“Neuroticism,” in the one-of-Big-5 sense, is defined, in part, as “the tendency to experience negative emotions, such as anxiety and depression. Negative emotions “tend to persist for unusually long periods of time, which means [the individual is] often in a bad mood”; it is “connected to a pessimistic approach toward work, to certainty that work impedes personal relationships, and to higher levels of anxiety from the pressures at work”; furthermore, “lacking contentment in one's life achievements can correlate with high neuroticism scores and increase one's likelihood of falling into clinical depression”; and, “individuals high in neuroticism tend to experience more negative life events.”
To be possessed of a temperament inclined toward neuroticism is a peculiar kind of chronic, low-grade wallo. The presence of the cloud persists, and overhangs more and more, and hangs lower, and generates further clouds. One is tempted to collect evidence to the contrary, and as this evidence accumulates it hangs lower and heavier, weighting one down with cumbersome sparks of contrariness. There is an inability to be still, or contented, as one is haunted by the errors of a past that might as well be hallucinated for all it can be affected; and torments oneself, involuntarily, with dread about a future that extrudes so gradually into the waking hours that it can be shaped, yet so frequently remains stubbornly resistant to one’s efforts.

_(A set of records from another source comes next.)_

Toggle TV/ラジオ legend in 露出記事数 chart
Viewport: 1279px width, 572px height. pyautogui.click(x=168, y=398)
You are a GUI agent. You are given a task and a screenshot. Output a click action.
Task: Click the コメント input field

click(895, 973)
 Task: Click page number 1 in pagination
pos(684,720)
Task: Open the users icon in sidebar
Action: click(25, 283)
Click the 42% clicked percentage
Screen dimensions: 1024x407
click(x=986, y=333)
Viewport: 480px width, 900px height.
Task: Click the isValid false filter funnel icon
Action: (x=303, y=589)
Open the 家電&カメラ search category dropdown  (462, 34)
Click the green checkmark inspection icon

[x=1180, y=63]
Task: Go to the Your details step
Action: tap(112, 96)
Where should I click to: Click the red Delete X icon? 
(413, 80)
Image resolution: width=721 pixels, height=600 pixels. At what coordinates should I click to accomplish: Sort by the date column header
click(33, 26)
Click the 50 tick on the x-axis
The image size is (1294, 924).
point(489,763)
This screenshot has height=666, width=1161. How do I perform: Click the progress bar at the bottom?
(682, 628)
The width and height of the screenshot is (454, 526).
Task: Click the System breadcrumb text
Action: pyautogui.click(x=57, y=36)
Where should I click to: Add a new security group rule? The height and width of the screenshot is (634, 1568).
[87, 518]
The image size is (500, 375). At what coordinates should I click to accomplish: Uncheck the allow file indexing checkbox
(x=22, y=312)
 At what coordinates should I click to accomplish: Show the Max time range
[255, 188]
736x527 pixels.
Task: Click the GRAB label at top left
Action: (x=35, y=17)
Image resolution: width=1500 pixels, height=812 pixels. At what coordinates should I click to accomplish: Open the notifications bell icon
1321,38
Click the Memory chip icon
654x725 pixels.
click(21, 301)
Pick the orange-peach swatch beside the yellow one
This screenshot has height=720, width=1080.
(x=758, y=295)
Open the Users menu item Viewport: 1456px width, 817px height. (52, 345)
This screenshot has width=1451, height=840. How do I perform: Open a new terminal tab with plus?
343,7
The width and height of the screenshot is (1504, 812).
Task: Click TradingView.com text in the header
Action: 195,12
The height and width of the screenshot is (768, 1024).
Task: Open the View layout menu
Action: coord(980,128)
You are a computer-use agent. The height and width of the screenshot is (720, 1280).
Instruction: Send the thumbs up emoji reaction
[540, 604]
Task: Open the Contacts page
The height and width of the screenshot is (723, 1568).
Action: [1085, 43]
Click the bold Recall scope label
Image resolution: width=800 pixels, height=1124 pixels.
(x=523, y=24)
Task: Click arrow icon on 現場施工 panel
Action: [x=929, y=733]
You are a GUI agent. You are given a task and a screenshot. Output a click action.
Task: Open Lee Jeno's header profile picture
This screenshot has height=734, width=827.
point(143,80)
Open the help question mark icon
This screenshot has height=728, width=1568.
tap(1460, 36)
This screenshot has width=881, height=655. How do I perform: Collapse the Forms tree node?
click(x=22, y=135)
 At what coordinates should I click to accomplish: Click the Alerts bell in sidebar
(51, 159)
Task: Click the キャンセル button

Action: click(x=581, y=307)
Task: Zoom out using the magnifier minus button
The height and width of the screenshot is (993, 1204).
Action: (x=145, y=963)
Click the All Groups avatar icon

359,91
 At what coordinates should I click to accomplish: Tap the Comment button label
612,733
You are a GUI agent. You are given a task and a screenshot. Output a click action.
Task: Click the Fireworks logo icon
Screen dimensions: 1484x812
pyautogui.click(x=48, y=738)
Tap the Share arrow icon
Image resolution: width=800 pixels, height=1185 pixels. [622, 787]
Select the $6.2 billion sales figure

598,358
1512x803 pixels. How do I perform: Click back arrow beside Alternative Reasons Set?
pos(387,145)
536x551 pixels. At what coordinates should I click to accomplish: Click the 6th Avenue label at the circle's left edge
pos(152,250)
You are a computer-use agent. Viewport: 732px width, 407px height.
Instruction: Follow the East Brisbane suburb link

I am increasingly convinced it is not only possible but imperative for those thus afflicted to transmute neuroticism into conscientiousness. This requires an inversion of instinct, a conscious going-against of one’s grain. Misplaced love makes the twisted way seem straight: of one’s worry, of spiraling above activity, of the safety of continuous and unending contemplation over action and testing oneself against the world. If one is not able to charm oneself first, all is lost; and in a sense, high neuroticism is a failure of self-charm. One has to climb in the wrong direction, until the polarity reverses and one is found to be going up; or else, seek sleep again, and hope that one is carried off in a dream to the proper gate.